A decisão de limitar os temas dos juizados especiais nesse período de adaptação foi do próprio Tribunal de Justiça do Paraná (TJ-PR), oficializada na resolução 10/2010. A Lei Federal 12.153/2009 deixou a cargo dos tribunais restringirem as competências dos juizados enquanto pudessem se adequar à nova realidade. Em Goiás e Sergipe, os tribunais seguiram outro caminho e atendem a população plenamente nessa área desde 2009.
O fim do prazo colocará à prova o planejamento do TJ-PR para atender uma possível demanda reprimida. Muitas pessoas têm deixado de ingressar com ações nas varas da Fazenda Pública porque não têm a mesma rapidez dos juizados especiais. Com a nova possibilidade, a tendência é de que novas ações surjam elevando as demandas para os juízes e as ações indenizatórias contra estado e municípios.
Nesse cenário, o Comitê de Gestão Estratégica do TJ-PR, centralizado na 2.ª vice-presidência, tem trabalhado desde 2009 para tentar definir que caminho tomará até o fim deste ano. Em entrevista à Gazeta do Povo, o juiz auxiliar Helder Taguchi explicou que o tribunal deve finalizar um estudo em junho que determinará se serão criados juizados especiais da Fazenda Pública com estrutura nova ou se um juizado já existente terá sua competência transferida. Segundo o magistrado, ainda é difícil saber se haverá uma onda de ações reprimidas.
A vantagem da criação de uma estrutura nova será a celeridade dos processos. Já a outra opção poderá sobrecarregar juízes. Segundo Taguchi, por lei, o prazo termina mesmo em junho de 2015, pois é direito do tribunal ter ainda mais seis meses de fôlego.
Em Curitiba, demanda reprimida pode chegar a 90%
As causas contra estado e municípios não chegam a representar 1% da demanda atual dos juizados especiais no Paraná. Por isso, o número pode reforçar a tendência de demanda reprimida, assim como levanta a desconfiança do TJ-PR também para a inexistência dela. Com a dificuldade em saber se haverá ainda mais demanda, o TJ-PR tem tentado estabelecer parâmetros para tomar a decisão mais acertada. Para isso, tem comparado Curitiba com outras cidades.
Em 2013, o total de ações em juizados especiais da Fazenda Pública representou apenas 10% do que foi ingressado nos juizados de Goiânia, que tem competência plena na área desde 2009. Com base nessa comparação, há chances de que aumente em 90% a demanda em Curitiba.

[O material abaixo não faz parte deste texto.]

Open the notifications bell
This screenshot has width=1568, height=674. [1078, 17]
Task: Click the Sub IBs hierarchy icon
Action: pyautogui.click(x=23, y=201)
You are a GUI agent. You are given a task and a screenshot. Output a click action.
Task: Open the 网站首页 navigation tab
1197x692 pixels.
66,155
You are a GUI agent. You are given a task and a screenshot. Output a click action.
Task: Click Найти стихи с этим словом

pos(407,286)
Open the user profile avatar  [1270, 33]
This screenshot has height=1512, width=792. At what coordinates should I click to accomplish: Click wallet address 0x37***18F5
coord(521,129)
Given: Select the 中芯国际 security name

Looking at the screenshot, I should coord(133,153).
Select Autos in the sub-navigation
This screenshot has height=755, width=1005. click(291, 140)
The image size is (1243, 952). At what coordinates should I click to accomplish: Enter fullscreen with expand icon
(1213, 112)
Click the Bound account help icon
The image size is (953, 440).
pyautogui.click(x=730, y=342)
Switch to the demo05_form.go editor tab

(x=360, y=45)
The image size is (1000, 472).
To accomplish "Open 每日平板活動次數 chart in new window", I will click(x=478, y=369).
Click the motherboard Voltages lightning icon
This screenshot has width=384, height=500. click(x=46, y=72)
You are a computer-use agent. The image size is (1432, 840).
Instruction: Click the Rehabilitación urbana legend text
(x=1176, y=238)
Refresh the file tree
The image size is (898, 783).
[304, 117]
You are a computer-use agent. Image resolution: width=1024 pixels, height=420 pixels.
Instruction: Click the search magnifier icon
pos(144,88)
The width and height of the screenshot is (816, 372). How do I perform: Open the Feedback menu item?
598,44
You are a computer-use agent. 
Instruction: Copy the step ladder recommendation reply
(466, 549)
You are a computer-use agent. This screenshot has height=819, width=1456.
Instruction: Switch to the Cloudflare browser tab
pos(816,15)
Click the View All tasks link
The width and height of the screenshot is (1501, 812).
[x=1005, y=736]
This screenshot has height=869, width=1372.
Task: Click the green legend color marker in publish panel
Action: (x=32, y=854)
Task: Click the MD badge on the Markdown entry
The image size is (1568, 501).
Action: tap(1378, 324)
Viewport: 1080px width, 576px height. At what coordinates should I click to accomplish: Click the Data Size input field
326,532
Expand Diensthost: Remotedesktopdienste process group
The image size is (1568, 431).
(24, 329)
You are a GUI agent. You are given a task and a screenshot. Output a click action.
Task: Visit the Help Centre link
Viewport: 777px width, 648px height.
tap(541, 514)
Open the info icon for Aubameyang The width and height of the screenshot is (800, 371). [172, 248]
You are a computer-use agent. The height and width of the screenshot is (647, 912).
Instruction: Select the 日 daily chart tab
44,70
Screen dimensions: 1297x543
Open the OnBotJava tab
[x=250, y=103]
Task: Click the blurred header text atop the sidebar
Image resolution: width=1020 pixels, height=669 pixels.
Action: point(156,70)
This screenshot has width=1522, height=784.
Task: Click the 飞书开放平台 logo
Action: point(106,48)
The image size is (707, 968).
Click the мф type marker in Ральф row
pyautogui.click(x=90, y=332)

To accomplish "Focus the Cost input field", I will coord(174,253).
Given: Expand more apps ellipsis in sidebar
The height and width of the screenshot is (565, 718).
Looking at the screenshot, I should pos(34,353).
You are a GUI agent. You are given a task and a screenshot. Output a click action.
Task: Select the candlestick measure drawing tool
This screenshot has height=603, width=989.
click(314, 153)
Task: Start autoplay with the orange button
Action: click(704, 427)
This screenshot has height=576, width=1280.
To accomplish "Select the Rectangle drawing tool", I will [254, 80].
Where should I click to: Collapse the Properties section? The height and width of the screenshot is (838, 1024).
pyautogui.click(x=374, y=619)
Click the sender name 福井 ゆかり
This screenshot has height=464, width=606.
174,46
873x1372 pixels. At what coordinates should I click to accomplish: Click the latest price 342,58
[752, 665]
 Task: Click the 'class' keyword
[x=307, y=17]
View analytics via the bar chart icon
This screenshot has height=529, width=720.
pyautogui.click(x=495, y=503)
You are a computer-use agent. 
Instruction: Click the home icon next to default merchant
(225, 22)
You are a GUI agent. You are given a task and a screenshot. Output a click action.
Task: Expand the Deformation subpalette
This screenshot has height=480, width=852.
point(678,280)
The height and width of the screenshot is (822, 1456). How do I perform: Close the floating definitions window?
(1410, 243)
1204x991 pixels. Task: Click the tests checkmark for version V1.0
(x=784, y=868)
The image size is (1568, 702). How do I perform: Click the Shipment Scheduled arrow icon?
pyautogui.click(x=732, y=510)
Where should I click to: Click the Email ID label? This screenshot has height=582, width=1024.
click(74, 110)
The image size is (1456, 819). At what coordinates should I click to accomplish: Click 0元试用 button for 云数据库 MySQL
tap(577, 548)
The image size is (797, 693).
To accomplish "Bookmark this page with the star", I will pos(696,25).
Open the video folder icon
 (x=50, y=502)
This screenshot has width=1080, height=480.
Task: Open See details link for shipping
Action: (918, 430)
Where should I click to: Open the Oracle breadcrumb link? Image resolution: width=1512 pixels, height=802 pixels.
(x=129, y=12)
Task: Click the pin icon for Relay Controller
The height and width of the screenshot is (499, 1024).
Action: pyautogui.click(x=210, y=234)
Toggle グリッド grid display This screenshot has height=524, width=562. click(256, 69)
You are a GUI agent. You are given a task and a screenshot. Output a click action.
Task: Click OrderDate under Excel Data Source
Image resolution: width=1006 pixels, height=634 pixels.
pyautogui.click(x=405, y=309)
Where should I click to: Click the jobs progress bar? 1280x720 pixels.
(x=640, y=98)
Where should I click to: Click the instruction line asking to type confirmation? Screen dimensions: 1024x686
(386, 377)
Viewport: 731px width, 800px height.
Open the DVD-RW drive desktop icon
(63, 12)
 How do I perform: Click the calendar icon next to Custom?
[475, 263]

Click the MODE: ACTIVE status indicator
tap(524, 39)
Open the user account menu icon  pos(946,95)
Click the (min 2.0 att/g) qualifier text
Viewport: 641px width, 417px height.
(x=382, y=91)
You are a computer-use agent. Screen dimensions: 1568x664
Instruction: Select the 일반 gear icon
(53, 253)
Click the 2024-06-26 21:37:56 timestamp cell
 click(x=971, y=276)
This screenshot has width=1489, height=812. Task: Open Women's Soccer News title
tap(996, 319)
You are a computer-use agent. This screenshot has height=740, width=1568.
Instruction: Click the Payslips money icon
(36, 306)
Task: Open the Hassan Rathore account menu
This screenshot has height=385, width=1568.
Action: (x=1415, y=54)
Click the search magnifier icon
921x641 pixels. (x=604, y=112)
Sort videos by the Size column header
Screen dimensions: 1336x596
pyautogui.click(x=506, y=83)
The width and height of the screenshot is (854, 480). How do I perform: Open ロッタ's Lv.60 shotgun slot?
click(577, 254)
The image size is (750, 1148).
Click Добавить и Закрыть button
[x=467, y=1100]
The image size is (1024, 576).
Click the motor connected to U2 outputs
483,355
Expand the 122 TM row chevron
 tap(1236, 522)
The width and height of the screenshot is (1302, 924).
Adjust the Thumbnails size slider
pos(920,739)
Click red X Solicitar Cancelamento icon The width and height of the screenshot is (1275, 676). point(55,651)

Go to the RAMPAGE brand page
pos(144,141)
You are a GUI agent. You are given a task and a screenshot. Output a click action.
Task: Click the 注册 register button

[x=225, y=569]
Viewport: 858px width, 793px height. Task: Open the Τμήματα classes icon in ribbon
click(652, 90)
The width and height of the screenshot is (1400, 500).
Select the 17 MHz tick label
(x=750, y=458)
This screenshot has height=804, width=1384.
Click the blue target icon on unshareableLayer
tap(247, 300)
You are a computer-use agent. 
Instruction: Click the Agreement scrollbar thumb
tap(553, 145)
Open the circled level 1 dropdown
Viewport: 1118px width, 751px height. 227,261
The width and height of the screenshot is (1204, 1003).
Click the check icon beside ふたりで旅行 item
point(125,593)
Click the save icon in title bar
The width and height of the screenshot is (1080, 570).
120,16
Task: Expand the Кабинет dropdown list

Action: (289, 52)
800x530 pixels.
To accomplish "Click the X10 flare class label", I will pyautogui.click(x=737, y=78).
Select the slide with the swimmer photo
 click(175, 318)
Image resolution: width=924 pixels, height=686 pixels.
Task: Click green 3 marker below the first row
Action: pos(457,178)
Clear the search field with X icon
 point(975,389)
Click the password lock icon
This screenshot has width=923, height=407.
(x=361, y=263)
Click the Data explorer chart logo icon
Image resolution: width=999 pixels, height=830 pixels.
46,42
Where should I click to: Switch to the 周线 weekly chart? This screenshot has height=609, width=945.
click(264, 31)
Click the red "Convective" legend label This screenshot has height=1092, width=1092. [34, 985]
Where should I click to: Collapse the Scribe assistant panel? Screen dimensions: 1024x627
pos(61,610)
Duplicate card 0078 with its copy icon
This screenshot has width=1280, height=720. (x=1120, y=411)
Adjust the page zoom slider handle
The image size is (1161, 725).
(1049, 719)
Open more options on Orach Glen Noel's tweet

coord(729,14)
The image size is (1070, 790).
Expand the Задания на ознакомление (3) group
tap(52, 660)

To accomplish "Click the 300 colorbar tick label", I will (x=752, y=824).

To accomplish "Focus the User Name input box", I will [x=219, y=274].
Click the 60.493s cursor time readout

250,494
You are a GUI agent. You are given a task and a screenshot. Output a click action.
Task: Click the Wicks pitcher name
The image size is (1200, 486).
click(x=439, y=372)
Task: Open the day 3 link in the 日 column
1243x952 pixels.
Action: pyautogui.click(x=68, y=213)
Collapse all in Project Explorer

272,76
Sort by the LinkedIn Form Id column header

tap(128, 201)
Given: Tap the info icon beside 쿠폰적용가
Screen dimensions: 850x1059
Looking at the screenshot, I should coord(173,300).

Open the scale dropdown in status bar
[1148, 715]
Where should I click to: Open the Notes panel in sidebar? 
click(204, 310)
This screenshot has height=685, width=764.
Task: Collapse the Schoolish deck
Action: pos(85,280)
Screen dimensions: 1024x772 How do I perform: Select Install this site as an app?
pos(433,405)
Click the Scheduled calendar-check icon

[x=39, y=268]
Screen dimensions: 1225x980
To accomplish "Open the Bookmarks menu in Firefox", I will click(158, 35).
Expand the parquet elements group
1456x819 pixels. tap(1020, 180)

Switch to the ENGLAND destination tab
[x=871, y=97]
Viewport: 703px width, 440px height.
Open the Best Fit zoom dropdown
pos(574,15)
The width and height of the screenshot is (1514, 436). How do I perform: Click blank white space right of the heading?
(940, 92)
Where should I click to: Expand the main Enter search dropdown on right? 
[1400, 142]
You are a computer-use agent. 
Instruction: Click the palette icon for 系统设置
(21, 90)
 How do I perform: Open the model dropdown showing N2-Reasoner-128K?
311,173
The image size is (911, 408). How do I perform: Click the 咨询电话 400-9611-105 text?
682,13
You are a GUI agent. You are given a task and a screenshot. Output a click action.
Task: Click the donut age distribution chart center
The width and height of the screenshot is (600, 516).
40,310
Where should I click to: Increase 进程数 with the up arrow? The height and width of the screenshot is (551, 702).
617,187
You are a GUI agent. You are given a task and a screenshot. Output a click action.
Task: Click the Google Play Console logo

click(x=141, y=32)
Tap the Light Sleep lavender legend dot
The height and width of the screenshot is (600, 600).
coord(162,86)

Como casos da Fazenda Pública possibilitam a tutela antecipada, aumenta em mais um o número de recursos possíveis durante o processo, no caso o agravo de instrumento. Por isso, o Comitê de Gestão Estratégica do TJ-PR já sugeriu a criação de mais oito vagas de juízes para as turmas recursais.
Debate nacional
A demanda reprimida dos juizados especiais de Fazenda Pública será um dos focos do debate do Fórum Nacional dos Juizados Especiais (Fonaje), que ocorrerá entre 21 e 23 de maio em Foz do Iguaçu. "Essa questão é de interesse de todo o Brasil, que tenta imaginar qual vai ser essa demanda", afirma o juiz auxiliar da 2.ª vice-presidência do TJ-PR, Helder Taguchi.